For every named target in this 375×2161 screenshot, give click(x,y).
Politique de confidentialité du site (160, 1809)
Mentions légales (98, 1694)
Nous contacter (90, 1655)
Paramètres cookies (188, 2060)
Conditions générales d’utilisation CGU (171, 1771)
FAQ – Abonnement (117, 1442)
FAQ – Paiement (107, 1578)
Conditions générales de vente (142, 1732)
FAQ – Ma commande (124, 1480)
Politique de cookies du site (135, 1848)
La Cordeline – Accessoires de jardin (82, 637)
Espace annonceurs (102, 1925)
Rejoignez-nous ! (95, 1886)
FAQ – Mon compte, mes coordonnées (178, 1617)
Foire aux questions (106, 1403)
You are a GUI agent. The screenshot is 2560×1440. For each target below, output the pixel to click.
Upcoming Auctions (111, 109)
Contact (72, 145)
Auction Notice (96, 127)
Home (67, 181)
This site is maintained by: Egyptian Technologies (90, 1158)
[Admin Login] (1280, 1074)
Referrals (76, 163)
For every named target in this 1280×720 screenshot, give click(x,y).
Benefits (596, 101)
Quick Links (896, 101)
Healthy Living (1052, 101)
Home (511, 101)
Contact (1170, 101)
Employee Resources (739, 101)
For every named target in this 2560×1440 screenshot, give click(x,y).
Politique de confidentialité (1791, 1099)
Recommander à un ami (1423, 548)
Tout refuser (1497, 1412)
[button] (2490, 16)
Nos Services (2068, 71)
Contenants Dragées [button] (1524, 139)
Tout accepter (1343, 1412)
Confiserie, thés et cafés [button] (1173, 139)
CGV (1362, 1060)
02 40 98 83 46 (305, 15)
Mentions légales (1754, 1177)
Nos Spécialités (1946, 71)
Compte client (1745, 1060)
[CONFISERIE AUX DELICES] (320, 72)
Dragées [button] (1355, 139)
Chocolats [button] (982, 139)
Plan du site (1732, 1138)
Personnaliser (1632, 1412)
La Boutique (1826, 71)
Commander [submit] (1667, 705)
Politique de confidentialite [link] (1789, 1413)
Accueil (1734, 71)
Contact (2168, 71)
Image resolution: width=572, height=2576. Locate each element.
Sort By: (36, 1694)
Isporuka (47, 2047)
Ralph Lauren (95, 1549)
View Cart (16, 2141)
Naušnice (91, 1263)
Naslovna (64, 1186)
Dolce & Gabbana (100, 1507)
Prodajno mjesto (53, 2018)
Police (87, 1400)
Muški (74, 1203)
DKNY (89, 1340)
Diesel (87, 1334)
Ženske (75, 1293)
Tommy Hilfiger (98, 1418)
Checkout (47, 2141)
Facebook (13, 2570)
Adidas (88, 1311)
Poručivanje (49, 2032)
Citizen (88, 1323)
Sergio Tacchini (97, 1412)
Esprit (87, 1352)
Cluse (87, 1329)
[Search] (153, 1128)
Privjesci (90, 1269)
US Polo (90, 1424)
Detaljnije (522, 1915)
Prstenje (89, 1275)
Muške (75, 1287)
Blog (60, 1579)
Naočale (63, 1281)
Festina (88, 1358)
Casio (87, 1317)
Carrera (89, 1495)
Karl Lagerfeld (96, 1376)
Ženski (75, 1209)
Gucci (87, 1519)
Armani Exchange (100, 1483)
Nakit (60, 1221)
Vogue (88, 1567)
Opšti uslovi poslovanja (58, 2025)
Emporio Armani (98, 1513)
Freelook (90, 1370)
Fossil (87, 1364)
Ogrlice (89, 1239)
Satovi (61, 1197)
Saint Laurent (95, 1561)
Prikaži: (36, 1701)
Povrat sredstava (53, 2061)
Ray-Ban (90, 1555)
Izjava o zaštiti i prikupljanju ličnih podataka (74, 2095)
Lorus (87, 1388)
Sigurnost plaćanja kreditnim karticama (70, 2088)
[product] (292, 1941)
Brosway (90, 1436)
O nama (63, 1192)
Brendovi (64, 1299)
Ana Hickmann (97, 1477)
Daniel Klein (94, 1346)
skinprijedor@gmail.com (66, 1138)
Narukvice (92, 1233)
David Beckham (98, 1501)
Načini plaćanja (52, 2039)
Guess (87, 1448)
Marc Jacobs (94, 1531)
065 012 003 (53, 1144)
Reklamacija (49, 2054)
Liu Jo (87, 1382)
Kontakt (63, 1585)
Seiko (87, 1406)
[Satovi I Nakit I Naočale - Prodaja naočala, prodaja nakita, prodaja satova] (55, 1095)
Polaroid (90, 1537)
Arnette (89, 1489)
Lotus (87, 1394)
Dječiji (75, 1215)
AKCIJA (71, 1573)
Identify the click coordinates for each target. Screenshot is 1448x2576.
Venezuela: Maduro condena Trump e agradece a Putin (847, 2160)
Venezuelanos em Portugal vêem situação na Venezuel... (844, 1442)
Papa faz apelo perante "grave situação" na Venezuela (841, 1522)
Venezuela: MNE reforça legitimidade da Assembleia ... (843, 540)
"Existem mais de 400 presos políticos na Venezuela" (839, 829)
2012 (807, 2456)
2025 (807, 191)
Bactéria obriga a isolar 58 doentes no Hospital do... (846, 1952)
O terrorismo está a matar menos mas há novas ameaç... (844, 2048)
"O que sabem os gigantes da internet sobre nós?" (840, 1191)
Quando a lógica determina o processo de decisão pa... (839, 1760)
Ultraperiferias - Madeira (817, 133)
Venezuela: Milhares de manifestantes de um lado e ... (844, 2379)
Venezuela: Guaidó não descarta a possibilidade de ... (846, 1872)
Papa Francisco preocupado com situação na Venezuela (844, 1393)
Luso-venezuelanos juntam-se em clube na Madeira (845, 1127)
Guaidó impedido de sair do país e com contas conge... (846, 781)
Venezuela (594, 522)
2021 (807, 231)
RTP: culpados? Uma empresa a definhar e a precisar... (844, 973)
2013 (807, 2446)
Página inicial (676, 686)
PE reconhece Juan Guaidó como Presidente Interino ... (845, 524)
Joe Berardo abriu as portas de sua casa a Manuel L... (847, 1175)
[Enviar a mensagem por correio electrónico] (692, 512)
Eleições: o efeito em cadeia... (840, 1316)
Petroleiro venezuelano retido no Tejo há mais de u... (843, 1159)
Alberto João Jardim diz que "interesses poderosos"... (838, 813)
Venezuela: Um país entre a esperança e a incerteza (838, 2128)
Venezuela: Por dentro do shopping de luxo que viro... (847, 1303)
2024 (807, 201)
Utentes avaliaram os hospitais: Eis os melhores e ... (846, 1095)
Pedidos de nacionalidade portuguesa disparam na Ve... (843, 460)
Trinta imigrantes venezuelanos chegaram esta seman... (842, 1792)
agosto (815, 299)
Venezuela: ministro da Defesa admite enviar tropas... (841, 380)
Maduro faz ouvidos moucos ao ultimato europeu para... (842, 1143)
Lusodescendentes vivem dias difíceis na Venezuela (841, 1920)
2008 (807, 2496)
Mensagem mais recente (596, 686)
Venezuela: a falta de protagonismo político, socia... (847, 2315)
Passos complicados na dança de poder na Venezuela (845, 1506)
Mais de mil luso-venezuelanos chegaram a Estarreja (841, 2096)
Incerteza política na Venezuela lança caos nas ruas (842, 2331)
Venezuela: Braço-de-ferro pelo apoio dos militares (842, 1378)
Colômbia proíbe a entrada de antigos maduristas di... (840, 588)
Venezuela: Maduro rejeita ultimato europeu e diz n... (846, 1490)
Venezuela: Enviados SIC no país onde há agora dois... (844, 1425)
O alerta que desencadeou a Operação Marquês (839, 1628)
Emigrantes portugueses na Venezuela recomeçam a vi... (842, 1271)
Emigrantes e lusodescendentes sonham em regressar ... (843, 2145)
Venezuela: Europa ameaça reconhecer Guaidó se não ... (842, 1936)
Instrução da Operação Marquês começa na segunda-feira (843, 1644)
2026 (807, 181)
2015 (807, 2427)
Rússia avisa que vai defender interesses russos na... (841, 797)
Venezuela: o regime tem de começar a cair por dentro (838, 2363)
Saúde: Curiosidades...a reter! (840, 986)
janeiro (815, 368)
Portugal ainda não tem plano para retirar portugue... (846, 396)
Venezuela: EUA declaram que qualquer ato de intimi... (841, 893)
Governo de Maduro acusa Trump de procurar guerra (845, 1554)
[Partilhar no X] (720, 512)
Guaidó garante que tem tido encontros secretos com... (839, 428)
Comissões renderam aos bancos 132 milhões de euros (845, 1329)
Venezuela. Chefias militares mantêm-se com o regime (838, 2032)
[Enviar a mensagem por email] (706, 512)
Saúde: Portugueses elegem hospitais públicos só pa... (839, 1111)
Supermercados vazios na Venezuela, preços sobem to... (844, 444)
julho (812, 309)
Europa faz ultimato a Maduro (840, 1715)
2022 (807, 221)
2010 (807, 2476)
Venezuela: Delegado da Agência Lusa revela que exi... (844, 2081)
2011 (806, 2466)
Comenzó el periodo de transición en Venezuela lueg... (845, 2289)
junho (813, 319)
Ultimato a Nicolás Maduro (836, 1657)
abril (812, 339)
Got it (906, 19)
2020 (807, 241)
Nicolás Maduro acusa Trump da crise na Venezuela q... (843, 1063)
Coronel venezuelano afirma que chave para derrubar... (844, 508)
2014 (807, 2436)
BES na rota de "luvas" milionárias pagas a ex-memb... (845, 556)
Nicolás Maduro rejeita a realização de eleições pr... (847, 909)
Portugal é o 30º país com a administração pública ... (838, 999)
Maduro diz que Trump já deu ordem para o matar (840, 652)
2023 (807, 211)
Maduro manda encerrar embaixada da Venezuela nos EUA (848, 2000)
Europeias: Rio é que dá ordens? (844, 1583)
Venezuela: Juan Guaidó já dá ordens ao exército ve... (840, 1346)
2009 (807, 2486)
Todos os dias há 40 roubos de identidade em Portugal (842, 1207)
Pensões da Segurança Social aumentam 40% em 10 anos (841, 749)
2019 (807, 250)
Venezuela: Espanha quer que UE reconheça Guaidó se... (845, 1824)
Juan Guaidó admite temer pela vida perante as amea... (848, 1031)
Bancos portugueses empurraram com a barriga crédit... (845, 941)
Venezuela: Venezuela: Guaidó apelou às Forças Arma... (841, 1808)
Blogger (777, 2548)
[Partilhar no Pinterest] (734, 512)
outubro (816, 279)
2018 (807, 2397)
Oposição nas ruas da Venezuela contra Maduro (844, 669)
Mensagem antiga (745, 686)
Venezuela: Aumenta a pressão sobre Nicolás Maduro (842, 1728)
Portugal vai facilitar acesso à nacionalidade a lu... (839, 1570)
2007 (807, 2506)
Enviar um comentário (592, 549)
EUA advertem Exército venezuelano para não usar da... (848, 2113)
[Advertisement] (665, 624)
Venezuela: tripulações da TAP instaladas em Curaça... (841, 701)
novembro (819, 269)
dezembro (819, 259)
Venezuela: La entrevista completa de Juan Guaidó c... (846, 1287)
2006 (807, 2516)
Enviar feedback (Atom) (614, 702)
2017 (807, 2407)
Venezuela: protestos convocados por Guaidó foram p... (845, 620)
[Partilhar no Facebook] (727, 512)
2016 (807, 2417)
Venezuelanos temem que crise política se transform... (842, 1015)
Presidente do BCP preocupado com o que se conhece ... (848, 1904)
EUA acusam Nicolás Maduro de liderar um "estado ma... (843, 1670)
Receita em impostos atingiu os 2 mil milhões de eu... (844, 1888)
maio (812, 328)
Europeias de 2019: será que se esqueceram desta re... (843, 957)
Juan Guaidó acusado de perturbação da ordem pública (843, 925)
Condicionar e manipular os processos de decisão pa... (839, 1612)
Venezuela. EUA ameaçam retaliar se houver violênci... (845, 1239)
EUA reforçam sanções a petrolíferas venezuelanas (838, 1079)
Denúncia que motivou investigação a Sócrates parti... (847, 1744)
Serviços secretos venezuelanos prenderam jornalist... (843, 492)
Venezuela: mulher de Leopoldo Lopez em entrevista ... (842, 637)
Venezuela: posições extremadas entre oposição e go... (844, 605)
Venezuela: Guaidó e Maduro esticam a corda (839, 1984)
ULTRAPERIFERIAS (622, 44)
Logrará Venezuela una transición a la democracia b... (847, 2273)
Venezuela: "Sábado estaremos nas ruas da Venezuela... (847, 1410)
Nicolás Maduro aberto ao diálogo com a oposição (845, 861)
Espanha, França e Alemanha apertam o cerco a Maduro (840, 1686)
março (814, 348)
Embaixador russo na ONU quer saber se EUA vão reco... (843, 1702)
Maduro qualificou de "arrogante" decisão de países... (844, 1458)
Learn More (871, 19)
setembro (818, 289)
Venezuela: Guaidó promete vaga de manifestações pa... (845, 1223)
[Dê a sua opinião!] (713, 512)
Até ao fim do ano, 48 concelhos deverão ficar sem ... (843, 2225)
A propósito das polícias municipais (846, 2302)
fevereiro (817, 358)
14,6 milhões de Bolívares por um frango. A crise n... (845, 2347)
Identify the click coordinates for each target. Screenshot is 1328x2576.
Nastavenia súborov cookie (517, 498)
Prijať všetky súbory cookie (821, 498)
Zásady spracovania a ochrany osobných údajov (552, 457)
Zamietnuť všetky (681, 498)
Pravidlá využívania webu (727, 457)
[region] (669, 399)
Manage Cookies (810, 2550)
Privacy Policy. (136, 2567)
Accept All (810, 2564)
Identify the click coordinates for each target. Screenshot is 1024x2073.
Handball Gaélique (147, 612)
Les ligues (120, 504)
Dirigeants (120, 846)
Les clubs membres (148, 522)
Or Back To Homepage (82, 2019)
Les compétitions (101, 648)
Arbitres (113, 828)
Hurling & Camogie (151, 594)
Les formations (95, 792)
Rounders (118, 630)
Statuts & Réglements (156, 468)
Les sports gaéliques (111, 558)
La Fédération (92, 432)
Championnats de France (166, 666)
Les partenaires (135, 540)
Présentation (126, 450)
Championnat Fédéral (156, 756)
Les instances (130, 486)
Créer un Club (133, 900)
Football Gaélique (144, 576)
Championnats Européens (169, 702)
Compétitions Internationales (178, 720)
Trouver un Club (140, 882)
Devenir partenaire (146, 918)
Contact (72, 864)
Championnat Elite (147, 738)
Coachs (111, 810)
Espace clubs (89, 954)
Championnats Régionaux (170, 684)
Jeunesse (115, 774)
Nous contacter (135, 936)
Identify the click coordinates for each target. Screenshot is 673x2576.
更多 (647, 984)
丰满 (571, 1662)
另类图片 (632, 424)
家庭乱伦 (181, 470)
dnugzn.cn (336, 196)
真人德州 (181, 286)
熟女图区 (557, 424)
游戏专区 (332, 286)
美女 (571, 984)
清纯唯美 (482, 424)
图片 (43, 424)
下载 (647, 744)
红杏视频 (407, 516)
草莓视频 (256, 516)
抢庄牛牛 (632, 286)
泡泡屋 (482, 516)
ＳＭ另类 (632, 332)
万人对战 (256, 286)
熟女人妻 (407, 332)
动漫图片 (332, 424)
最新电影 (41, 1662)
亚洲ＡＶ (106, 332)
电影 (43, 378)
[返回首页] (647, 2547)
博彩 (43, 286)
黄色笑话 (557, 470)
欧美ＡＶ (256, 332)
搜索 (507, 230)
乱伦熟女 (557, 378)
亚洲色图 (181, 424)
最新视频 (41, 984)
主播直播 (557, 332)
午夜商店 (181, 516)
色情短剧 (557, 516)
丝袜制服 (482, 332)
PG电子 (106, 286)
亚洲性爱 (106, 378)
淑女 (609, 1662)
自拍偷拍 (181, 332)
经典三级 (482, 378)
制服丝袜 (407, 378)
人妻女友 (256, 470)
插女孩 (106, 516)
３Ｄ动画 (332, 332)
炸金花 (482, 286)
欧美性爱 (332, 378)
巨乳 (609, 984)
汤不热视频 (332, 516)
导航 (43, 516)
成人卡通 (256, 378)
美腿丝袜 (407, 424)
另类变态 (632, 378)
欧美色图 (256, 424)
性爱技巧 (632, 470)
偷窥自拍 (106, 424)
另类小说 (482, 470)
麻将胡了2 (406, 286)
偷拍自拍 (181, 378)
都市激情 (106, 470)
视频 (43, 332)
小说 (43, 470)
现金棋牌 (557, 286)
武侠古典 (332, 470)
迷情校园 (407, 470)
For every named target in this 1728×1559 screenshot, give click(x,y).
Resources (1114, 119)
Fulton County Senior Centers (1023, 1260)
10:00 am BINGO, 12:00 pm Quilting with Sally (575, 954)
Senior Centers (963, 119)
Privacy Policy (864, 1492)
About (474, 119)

:: WHAT TO DO ::
Reply with only the number of lines in the material above where the string "Nicolás" appears.

:: RESPONSE ::
6